- Source extract
He was always there for me – he taught me how to crawl, how to walk and more importantly – how to live life to the fullest, and have no regrets.

Dad – I will always miss you, always love you and I hope you find peace in the place you have found to rest.


Alf’s goal in life was to make me happy, and not a day passed when I wasn’t in his thoughts, and that he didn’t find something, no matter how small, that would make me smile.

His love was unconditional, and there for the world to see.

My strongest wish is that his children Daniel and Meggie experience a love like ours.

When you left me Alf, I lost more than a husband, I lost my best friend.

I love you and one day we’ll be together again.

Till then you’ll always be in my heart.

Just married

Just married



Our Biography for Père Brown

Alf was born in Belfast in Northern Ireland, and left when he was 16 to start exploring the world.

Eventually, he settled in Australia where he had 3 children, Kieran, Daniel, and Meggie.

Alf and Veronique moved to Mauritius 6 years ago, where they began the next stage of their life together.

Alf finally found his paradise on earth.

Alf had a razor sharp wit and was always quick with a joke, a smile and a laugh.

As evidence by the attendance today, he had no pretentions. Alf befriended people from all walks of life. He didn’t care if they were rich or poor, as long as they were good people.

Alf was kind, honest, sincere and loyal. He helped a lot of people and was generous in every way: with his time, with his knowledge, with advice, even with tips for the races – but most of all, with his love.

He was a genuine friend, and his smile made it a pleasure to be in his company.

Alf enjoyed life, and saw the positive in every situation.

He’d often say “don’t worry about the things in life you can’t change. Concentrate on those you can”.

- Source data

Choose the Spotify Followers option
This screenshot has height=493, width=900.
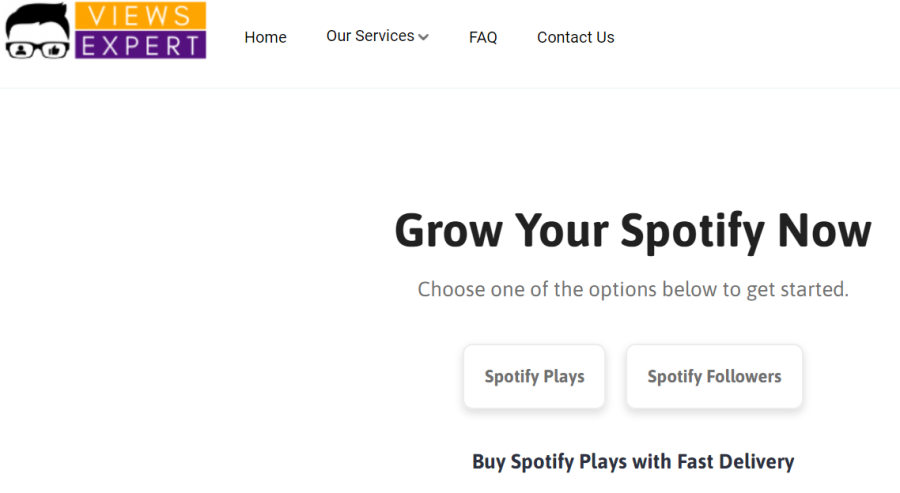pyautogui.click(x=714, y=377)
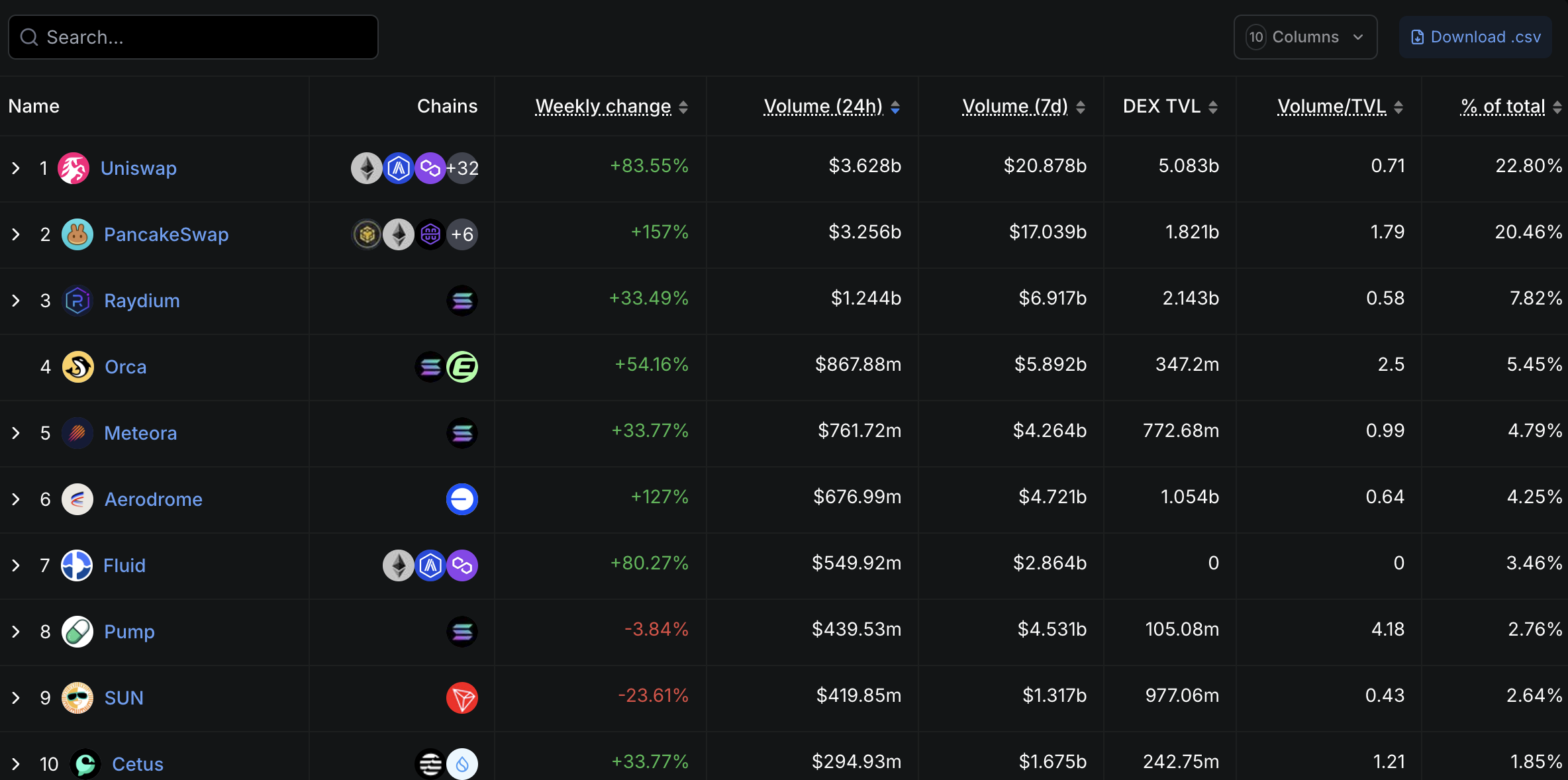Sort by % of total column header
Screen dimensions: 1568x780
click(x=1503, y=107)
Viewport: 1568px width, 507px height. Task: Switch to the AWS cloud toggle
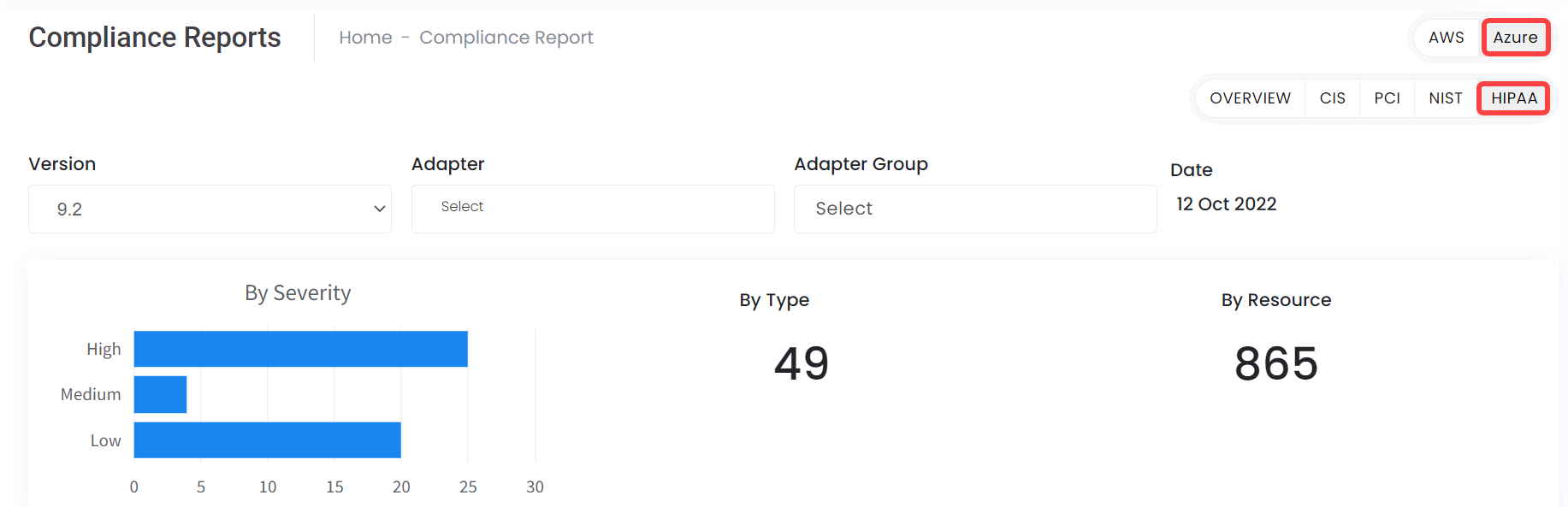tap(1446, 38)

- Work to do
**1.** Based on the tribute to Alf, decide whether each statement agrees with it: (a) Alf was born in Belfast and left at 16 to explore the world; (b) Alf and Veronique moved to Mauritius ten years ago; (c) Alf had two children in Australia. For each, answer yes or no and quote the words that decide it.
**2.** Reproduce all of the rows above word for word, leaving the pictures out.

- Results
**1.**
(a) Yes: "Alf was born in Belfast in Northern Ireland, and left when he was 16 to start exploring the world."
(b) No: "Alf and Veronique moved to Mauritius 6 years ago"
(c) No: "he had 3 children, Kieran, Daniel, and Meggie."

**2.**
Choose the Spotify Followers option
This screenshot has height=493, width=900.
pyautogui.click(x=714, y=377)
Sort by % of total column header
Screen dimensions: 1568x780
click(x=1503, y=107)
Viewport: 1568px width, 507px height. Task: Switch to the AWS cloud toggle
tap(1446, 38)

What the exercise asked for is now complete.